Desde que cumplí cuarenta años comencé a sufrir de miopía propio de la edad, lo cual me obligó a usar anteojos para leer y poder trabajar en la computadora. Quizás exagero si digo que mi vista de largo alcance por el contrario ha mejorado, al punto que es posible que pueda superar la visión que tiene el Halcón Peregrino, de quien se dice tiene una de las visiones más rápidas del mundo (192 Hz con altas intensidades de Luz, en comparación al ser humano que tiene un máximo de 50 a 60 Hz).
Como toda historia tiene su héroe, me dispuse a buscar una solución a mi dilema visual.
Caminando entre los puestos de frutas exóticas y artesanías encantadas, en unos de los rincones del Mercado encontré un hombre, quien, con algunos gramos en exceso, era más redondito que una sandía y estaba profundamente entregado al arte del sueño en el mostrador. Después de unos cuantos, llamados de atención, el adormilado “Sancho” se despertó, y con ojos en pleno estado de ensoñación, me enfrenté a la difícil misión de explicarle mi desgracia ocular.
Después de unas negociaciones dignas de un mercado medieval, acordamos el precio razonable de veinte soles (s/ 20.-) para reparar mis anteojos. ¡Había luz al final del túnel!
El hijo de Morfeo se puso manos a la obra mientras yo me sentaba en una silla algo vetusta que a duras penas se sostenía destinada a sus clientes, quizás para que no se queden dormidos como él. Me acomodé y me dispuse a para presenciar la transformación de mis gafas.
Cuando finalmente mis anteojos recuperaron su capacidad para la que fueron creados, llegó el momento del pago por sus servicios. Inconscientemente, pregunté el precio nuevamente.
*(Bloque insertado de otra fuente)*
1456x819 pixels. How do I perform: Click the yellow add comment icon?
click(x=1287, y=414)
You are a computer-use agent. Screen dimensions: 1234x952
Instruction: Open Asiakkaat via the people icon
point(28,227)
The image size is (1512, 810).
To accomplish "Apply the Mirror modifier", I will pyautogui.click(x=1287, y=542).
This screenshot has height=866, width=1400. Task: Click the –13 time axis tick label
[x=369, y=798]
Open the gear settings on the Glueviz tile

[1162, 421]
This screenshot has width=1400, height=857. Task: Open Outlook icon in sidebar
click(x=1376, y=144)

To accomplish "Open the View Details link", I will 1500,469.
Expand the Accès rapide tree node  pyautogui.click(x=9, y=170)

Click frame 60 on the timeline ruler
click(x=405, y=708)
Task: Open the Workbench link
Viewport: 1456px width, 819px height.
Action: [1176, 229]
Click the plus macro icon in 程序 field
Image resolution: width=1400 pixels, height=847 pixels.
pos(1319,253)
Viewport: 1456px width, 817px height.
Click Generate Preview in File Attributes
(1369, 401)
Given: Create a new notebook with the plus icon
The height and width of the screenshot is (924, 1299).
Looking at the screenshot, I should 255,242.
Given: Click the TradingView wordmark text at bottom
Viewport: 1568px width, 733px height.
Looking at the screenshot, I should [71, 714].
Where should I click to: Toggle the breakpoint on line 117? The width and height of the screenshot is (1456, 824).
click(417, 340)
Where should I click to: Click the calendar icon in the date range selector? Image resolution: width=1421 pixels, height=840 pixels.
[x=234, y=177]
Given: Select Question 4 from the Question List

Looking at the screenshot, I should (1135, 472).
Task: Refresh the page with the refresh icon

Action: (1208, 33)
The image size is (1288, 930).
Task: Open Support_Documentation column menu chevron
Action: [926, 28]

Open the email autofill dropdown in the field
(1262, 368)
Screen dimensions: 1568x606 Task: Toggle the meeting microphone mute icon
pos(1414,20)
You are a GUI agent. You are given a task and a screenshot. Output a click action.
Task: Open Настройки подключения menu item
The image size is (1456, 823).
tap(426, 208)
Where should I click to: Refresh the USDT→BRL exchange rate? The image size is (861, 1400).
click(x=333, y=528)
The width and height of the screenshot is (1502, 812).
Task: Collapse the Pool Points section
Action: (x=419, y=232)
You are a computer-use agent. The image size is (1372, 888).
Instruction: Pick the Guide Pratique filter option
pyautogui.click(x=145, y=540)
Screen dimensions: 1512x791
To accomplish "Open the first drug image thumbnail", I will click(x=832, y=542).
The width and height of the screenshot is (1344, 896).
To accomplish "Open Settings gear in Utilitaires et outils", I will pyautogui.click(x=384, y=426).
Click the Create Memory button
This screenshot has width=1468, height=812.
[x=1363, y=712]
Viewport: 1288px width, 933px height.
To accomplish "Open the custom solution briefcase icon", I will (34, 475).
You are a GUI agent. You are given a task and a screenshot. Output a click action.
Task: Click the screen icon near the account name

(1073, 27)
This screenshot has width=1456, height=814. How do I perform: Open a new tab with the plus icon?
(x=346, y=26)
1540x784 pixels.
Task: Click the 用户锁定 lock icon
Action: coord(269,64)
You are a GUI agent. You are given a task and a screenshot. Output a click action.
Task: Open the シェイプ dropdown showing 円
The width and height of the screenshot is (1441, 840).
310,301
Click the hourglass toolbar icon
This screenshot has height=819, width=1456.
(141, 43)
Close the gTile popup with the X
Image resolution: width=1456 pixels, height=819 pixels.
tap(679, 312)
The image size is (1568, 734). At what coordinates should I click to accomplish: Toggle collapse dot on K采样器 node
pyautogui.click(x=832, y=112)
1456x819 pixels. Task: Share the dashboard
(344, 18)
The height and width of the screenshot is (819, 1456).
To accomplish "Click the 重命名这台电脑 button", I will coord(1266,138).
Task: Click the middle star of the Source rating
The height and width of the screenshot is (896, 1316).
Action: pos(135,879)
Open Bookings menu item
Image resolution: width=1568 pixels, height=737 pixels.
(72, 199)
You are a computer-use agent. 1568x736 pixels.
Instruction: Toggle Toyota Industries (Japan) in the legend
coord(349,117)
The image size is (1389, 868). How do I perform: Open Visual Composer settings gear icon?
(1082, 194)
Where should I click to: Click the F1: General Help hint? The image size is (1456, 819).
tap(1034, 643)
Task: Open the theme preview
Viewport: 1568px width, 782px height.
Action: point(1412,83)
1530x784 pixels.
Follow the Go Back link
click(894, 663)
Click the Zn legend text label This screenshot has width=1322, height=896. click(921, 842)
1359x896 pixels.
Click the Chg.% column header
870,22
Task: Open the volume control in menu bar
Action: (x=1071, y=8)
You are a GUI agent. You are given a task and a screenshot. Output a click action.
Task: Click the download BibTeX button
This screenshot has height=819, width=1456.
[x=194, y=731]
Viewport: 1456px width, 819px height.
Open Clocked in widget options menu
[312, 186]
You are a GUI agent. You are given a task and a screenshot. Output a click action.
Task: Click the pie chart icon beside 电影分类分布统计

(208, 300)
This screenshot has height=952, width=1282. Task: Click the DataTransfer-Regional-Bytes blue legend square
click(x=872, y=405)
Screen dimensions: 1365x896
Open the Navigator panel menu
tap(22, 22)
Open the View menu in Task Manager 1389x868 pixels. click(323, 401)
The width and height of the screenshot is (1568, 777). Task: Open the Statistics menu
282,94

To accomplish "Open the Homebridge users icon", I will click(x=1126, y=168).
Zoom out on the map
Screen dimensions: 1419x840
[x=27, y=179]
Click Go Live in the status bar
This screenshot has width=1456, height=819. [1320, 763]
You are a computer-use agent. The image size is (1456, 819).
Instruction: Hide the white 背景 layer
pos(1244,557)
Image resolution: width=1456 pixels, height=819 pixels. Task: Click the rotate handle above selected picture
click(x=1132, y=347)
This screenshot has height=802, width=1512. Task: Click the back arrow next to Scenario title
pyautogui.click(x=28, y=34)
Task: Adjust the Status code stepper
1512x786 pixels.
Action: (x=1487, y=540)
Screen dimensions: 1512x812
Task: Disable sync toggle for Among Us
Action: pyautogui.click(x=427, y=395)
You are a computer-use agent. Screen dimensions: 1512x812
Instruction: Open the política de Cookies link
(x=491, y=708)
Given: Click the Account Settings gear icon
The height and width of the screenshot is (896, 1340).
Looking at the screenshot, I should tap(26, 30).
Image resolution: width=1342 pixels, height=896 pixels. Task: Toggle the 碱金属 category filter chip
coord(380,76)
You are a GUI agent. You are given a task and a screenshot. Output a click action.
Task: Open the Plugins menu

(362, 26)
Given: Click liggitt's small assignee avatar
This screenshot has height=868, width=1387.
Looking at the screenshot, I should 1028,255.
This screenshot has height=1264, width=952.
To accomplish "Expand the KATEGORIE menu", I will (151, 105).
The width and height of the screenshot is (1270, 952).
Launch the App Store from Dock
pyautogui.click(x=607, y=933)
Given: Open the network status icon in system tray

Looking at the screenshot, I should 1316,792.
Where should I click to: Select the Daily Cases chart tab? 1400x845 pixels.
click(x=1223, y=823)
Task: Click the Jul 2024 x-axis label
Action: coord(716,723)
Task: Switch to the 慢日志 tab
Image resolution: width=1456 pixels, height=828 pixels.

"Treinta y cinco", respondió “Don Sancho” con una sonrisa.
Pero yo, con la seguridad de un caballero curtido en mil batallas legales, lo miré fijamente y le recordé que habíamos acordado veinte soles. Ante mi determinación, “Don Sancho” algo dubitativo, aceptó mi cifra. No le quedaba otra. Por suerte no insistió, porque hubiera sido terrible que dejara a su libre albedrío a ese “Hulk” que duerme en mi interior, porque hasta el “Leviatán” de Hobbes siente pavor cuando lo ve paseando por el mundo sin ataduras ni control.
Antes de marcharme, le dije a “Don Sancho” que conmigo nadie pierde y que podría compartirle algunas ideas para mejorar su emprendimiento. Prometió que visitaría mi oficina en busca de esa sabiduría empresarial que fui cultivando a lo largo de los años de estudio y experimentación.
Salí del mercado con una pregunta flotando en mi mente: ¿” Don Sancho” pensó que los abogados nadamos en lingotes de oro o que haber vivido en el extranjero me otorgó el título del "Señor de las Riquezas"? No lo sé.
El Mercado “La Aurora” definitivamente siempre tiene y guarda sus misterios.